> SOURCE
+++++
Sacramento hits the gas on driving taxes

Sacramento hits the gas on driving taxes

state Gas Taxes Apr 2014Within a few years, California may choose to tax drivers by the mile. Taking up a controversial idea floated by the federal government and embraced by Oregon, Sacramento legislators recently passed a bill that could lead to a new “road usage charge.”

Senate Bill 1077 wouldn’t impose a driving tax right away. Instead, the legislation, introduced by state Sen. Mark DeSaulnier, D-Concord, would create a special group tasked to evaluate the tax. Through the California Transportation Commission, SB1077 would establish a Road Usage Charge Technical Advisory Committee. The committee would draft a driving-tax pilot program for the state Transportation Agency.

Taking the committee draft into account, the agency then would implement a final pilot program by Jan. 1, 2017. Finally, by June 30, 2018, the agency would formally report on the results of the program to the assorted committees involved.

The driving tax next door

With that four-year timetable, California legislators have opted to proceed at a measured pace. But in the Golden State and elsewhere, political interest in taxing drivers per mile has accelerated quickly. In Oregon, for instance, a pilot program has already been launched. Last year, Rep. Earl Blumenauer, D-Ore., floated a miles-driven tax; now, the scheme has begun to draw signups from citizen volunteers.
+++++
> STORED RECORDS
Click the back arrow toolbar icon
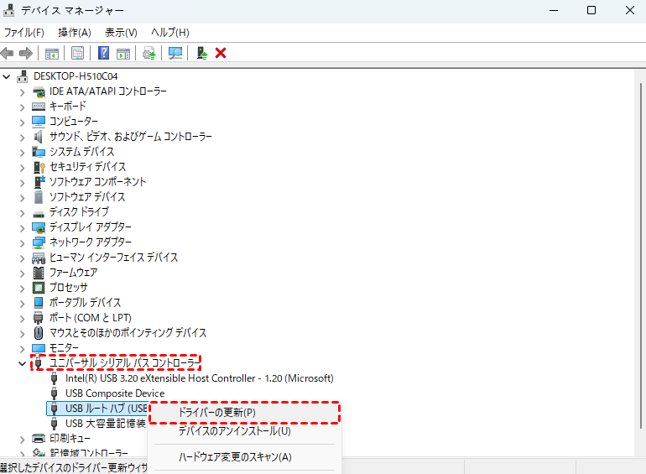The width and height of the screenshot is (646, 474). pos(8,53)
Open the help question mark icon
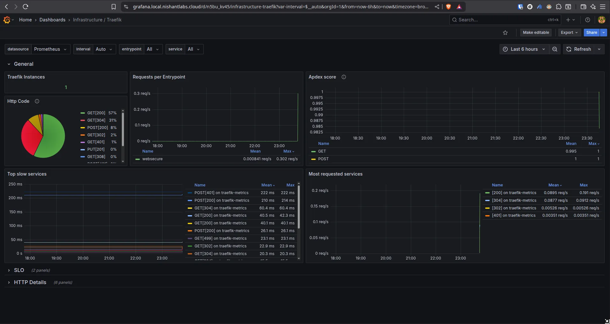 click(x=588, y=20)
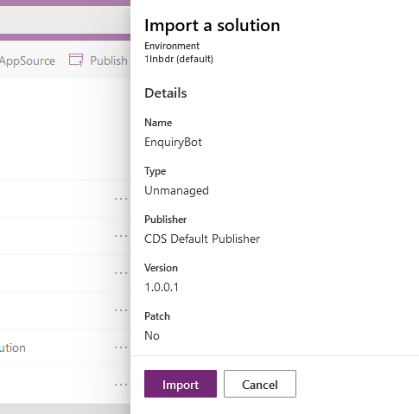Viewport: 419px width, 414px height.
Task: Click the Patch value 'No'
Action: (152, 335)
+++++
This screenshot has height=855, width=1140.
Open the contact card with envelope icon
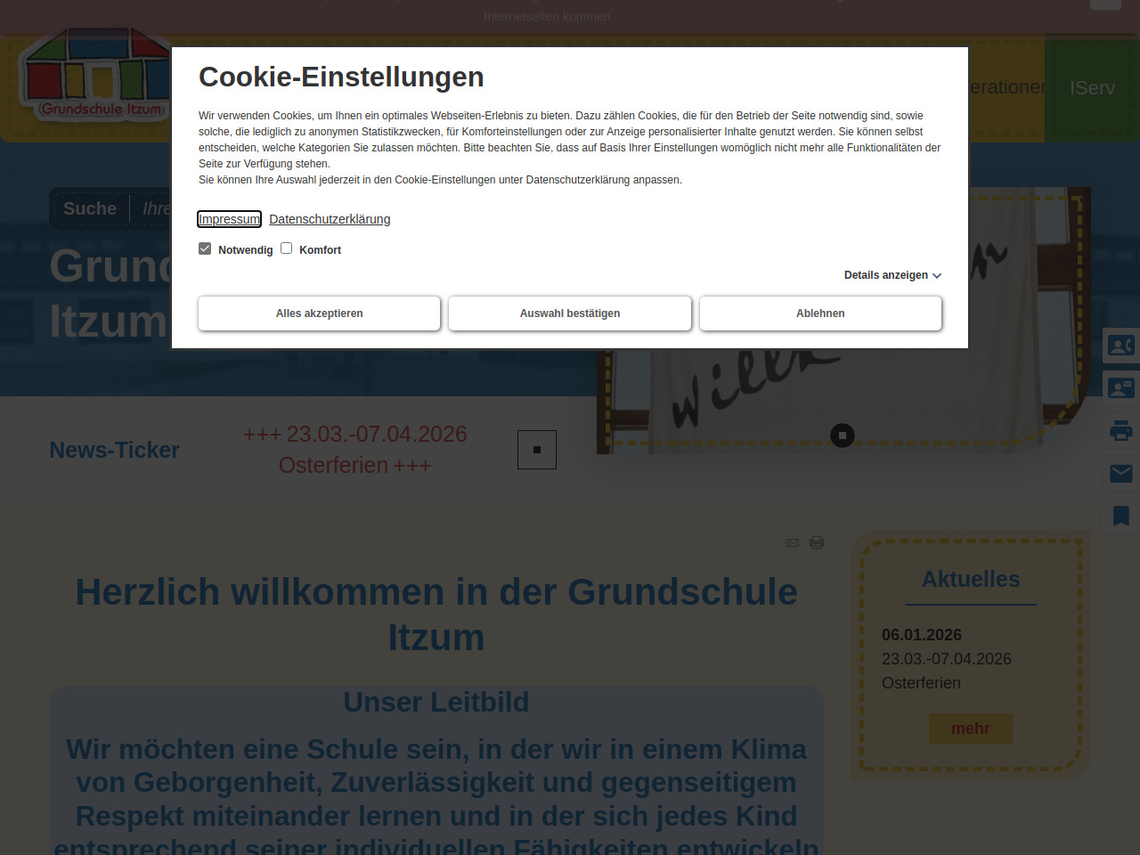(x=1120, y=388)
+++++
> WORK TO COMPLETE
1. List every agency, commission, or committee named in the article on California's driving tax above.
2. Using the article on California's driving tax, decide whether each statement agrees with it. Answer yes or no, and quote the words that settle it.
(a) Senate Bill 1077 would put a driving tax in place immediately.
(b) The agency would implement a final pilot program by Jan. 1, 2017.
(c) Oregon has already launched a pilot program.
3. Write the next few paragraphs of the article on California's driving tax, beginning right after its final sentence.

> SET OF ANSWERS
1.
California Transportation Commission
Road Usage Charge Technical Advisory Committee
state Transportation Agency

2.
(a) No: "Senate Bill 1077 wouldn’t impose a driving tax right away."
(b) Yes: "the agency then would implement a final pilot program by Jan. 1, 2017."
(c) Yes: "In Oregon, for instance, a pilot program has already been launched."

3.
Oregon legislators decided to aim for 5,000 participants in the pilot program, the better to determine which method of mileage calculation to adopt. Initially, civil liberties groups bridled at potential calculation methods that relied on GPS readings, which could be accessed by law enforcement without a warrant. But Oregon moved away from those options, and the ACLU and others got on board with the program.

An infrastructure problem

Oregonians, especially along the Pacific Coast, have earned a reputation for small-footprint environmentalism. Their turn toward a driving tax, however, has been motivated by other factors. Like other states around the country, Oregon was recently forced to grapple with an unforeseen problem.

Despite a stopgap infusion of $11 billion, the federal government announced it will soon run out of money for its Highway Trust Fund. The federal gas tax has lost 40 percent of its value thanks to inflation; meanwhile, many state gas taxes have wound up in a situation nearly as bad, according to USA Today.

The weakening of gas tax revenues has teed up an unusual problem. Americans have long expected the quality of their highways to be maintained — free of tolls in most places — but they haven’t wanted to pay more. Although inflation has hurt the gas tax, the cost of gas has gone up, and basic foodstuffs have become more expensive over the same time period.

The problem could be solved by simply indexing state and federal gas taxes to inflation. But because the price of a gallon of gas is not indexed that way, Americans would be disincentivized to drive as much as they did before the tax increases.

Adding to policymakers’ woes, the rise of hybrid and electric vehicles — especially on the West Coast — has already chipped away significantly at gas-tax proceeds, with further erosion in sight. For example, because it’s entirely electric, a Tesla S pays no gas taxes.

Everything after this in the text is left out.